*Fragmento del artículo*.
--------------------

Adolfo Sánchez Rebolledo

Los medios son el poder

Uno de los peores vicios de nuestra imberbe democracia es la importancia desmedida que los medios electrónicos tienen en la determinación de la política actual. No me refiero sólo a la influencia que ejercen sobre las conductas prácticas de los ciudadanos en una sociedad de consumo, a la fuerza de la información que fluye por sus canales, a su capacidad para modelar gustos y fijar valores y creencias de la audiencia, que es inmensa, sino a una presencia mucho más específica y particular que va más allá de los contenidos de sus programas para insertarse en los mecanismos propios del quehacer político, en la dimensión del poder. Mientras el Estado huye de sus responsabilidades para no interferir en el ejercicio de la libertad de prensa, las empresas mediáticas ocupan espacios que por su naturaleza son políticos.

Una primera expresión de esta tendencia es que los medios se convierten en sujetos, en "actores" que ac-túan sin restricciones "políticas" en la determinación de la agenda pública, tratando de inclinar la balanza en función de sus propios intereses, en nombre, claro está, de la libertad de expresión que la ley garantiza a todos los ciudadanos.

En ese sentido son plenamente autónomos, pues la única limitación, si existe, proviene de los "códigos de ética" tácitos o explícitos que ellos mismos interpretan. Se aduce que cualquier intento de reglamentar a los medios no es otra cosa que un ataque autoritario a la libertad de expresión o, si se prefiere, a la "libertad de empresa", pero no se dice que la autorregulación presupone como condición una pluralidad de voces, la posibilidad de los ciudadanos de elegir entre una variedad de posturas que por desgracia no siempre se dan en el caso de la televisión.

--------------------

*Información proporcionada*.
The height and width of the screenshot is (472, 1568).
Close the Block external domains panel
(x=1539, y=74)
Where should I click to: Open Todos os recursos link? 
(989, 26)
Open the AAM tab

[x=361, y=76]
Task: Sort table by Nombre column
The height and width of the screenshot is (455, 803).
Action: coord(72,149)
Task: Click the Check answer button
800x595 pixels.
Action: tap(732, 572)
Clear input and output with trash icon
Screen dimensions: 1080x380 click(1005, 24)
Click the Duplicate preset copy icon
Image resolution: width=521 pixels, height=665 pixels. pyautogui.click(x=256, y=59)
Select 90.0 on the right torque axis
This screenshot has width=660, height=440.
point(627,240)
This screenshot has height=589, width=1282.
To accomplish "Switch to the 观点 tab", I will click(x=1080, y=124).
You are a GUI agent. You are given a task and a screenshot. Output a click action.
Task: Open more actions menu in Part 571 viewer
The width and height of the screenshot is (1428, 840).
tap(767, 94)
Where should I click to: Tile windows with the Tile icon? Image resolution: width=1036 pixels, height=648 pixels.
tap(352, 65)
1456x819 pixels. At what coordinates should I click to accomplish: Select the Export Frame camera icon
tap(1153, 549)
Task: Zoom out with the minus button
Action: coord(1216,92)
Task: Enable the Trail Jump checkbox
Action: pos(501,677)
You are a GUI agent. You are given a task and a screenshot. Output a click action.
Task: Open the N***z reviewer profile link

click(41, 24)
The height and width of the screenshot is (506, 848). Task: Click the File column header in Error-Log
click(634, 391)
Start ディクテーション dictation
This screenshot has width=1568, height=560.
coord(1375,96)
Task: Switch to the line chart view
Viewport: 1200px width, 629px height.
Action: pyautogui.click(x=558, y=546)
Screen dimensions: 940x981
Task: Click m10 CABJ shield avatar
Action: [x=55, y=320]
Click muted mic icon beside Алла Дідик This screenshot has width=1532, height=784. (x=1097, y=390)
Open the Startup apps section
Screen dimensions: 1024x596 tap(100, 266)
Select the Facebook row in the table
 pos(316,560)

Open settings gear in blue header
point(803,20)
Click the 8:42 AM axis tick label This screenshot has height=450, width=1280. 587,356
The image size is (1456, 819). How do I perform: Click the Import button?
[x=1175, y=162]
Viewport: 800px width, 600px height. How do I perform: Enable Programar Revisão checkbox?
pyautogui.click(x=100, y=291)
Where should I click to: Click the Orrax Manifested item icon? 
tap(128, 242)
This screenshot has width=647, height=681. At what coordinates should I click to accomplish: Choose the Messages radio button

--------------------

*Instrucción 1*.
Enumera todas las expresiones que el artículo sobre los medios y el poder pone entre comillas.
*Instrucción 2*.
Devuelve sin cambios el pasaje del artículo sobre los medios y el poder que empieza en las palabras "Adolfo Sánchez Rebolledo" y termina después de "naturaleza son políticos.".
*Instrucción 3*.
Retoma el artículo sobre los medios y el poder a partir del punto en que se interrumpe.

*Respuesta del ejercicio 1*.
- "actores"
- "políticas"
- "códigos de ética"
- "libertad de empresa"

*Respuesta del ejercicio 2*.
Adolfo Sánchez Rebolledo

Los medios son el poder

Uno de los peores vicios de nuestra imberbe democracia es la importancia desmedida que los medios electrónicos tienen en la determinación de la política actual. No me refiero sólo a la influencia que ejercen sobre las conductas prácticas de los ciudadanos en una sociedad de consumo, a la fuerza de la información que fluye por sus canales, a su capacidad para modelar gustos y fijar valores y creencias de la audiencia, que es inmensa, sino a una presencia mucho más específica y particular que va más allá de los contenidos de sus programas para insertarse en los mecanismos propios del quehacer político, en la dimensión del poder. Mientras el Estado huye de sus responsabilidades para no interferir en el ejercicio de la libertad de prensa, las empresas mediáticas ocupan espacios que por su naturaleza son políticos.

*Respuesta del ejercicio 3*.
Es verdad que los medios son imprescindibles para el ejercicio de una política democrática digna de tal nombre, pero lo cierto es que hemos pasado de la exclusión de las oposiciones (o en la deformación sistemática de sus posturas) a la dependencia más absoluta de los partidos respecto de las empresas de comunicación.

Lo último que alguno de ellos quisiera sería malquistarse con ellas, menos promover una reforma legal que pudiera afectar la situación presente que por lo visto da y quita en el ámbito electoral.

Gracias a los enormes recursos que los partidos canalizan para promoverse en los medios se ha fortalecido el segmento político del mercado mediático, pero se ha venido disminuyendo la oportunidad de darle un nuevo sentido al servicio público que prestan las televisoras. Como no existe, propiamente hablando, una televisión "pública" que sirviera para equilibrar las ofertas de pantalla, la sociedad debe conformarse con los espacios que mínimamente se abren para probar "el cambio", y no hay más.

Desde que el gobierno remató su propia televisora, lo único que hemos visto crecer con pocas excepciones es el negocio de los medios, no su calidad. Ciertamente, el Estado sigue siendo el dueño original de los espacios radioeléctricos que se otorgan como concesiones, pero este estatus no afecta en lo absoluto a las empresas que sólo rinden cuentas al mercado, que es su única y última razón de ser.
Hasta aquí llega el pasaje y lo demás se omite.